The naturalists, accordingly, are calling for a new Naturphilosophie which shall be 'anti-metaphysical,' and yet every new such attempt on their own part seems to present more serious metaphysical vices than the preceding. It is obvious that the hope for an anti-metaphysical philosophy is vain, for human philosophic systems flow into metaphysics as the sparks fly upward.

But what shall be the foundation of that metaphysic and the manner of its building is the naturalist's own problem. Shall it be an a priori system based upon ancient and mediæval dialectic or shall it be an organic growth whose roots sink deep into the soil of scientific observation and induction? This is a very burning question; for while we can have a practically efficient hod-man type of science without metaphysics, there can be no hope of a future for any metaphysics which is not built up and sustained by the progress of science.

This, of course, can only mean that our metaphysics can not be bound down by the rigid categories of formal logic (which is but a crystallization of the past workings of the human mind); it too must be alive with the lusty vigor of active growth. That such a metaphysic is not unattainable is evident. Certain present tendencies are nothing less than revolutionary in the direction of a really vital metaphysic, and not a few men of science are making their contributions to the same end.

And herein lies the great hope and promise of an immediate fruitfulness in the field of comparative psychology. For the first time in the history of thought, we have both a scientific and a philosophic public sentiment ripe for a serious attempt at a correlation in scientific channels of mental and physical evolution and of mind and body in the broader view.

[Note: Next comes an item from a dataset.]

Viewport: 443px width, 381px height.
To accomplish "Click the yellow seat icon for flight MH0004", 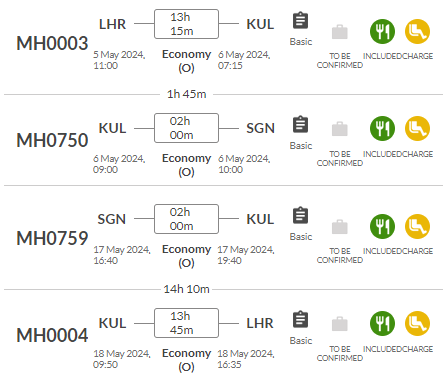I will coord(417,323).
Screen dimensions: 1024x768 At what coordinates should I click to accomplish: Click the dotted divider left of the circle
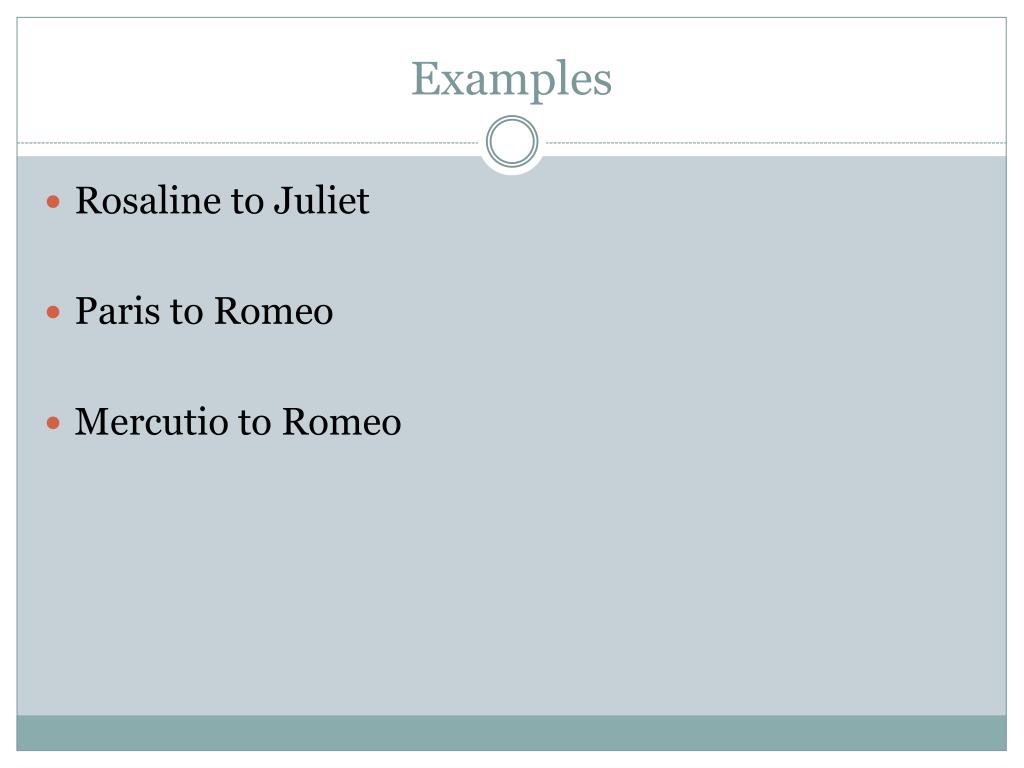point(248,142)
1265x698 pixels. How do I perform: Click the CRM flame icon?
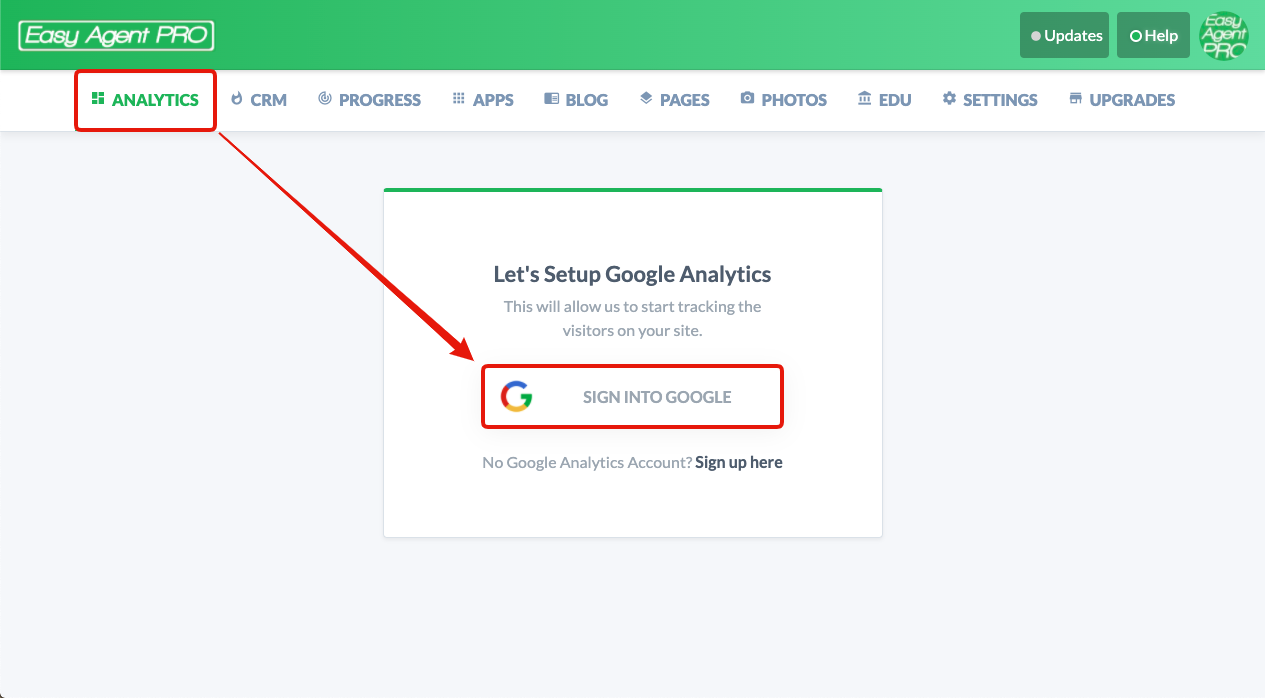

But how imperfectly are we able to enter into the inner life of even the higher animals whose minds are most like our own! And yet, who knows how many of the powerful, though subconscious springs of our own impulse and motive may lie concealed in inherited vestiges of long-vanished and far more remote ancestral mental powers? Who knows what may be the mental life of a catfish, whose barbels and whole outer body surface are covered with organs of taste and whose gustatory nerves and centers are the biggest in the brain, or of a shark which has an elaborate system of sense organs (the lateral line canals), totally unknown to our own experience, which reach the extreme dimensions of the body and serve as a sort of intermediary apparatus between the organs of touch and the labyrinth of the ear, which is likewise highly developed, though the fish is apparently nearly or quite deaf?

The first task of comparative psychology, then, is to define as accurately as we may with the imperfect means at command the sensori-motor life of the whole range of lower organisms. And this task is fortunately not only approachable, but intrinsically attractive to every lover of nature. The study in field and laboratory of the sensory life of animals, while not all of comparative psychology, is a necessary introduction to its larger correlations and is receiving a rapidly increasing attention by naturalists of all schools; for the development of a true comparative psychology is, as we have seen, bound up with some of the greatest of the current movements in both science and philosophy.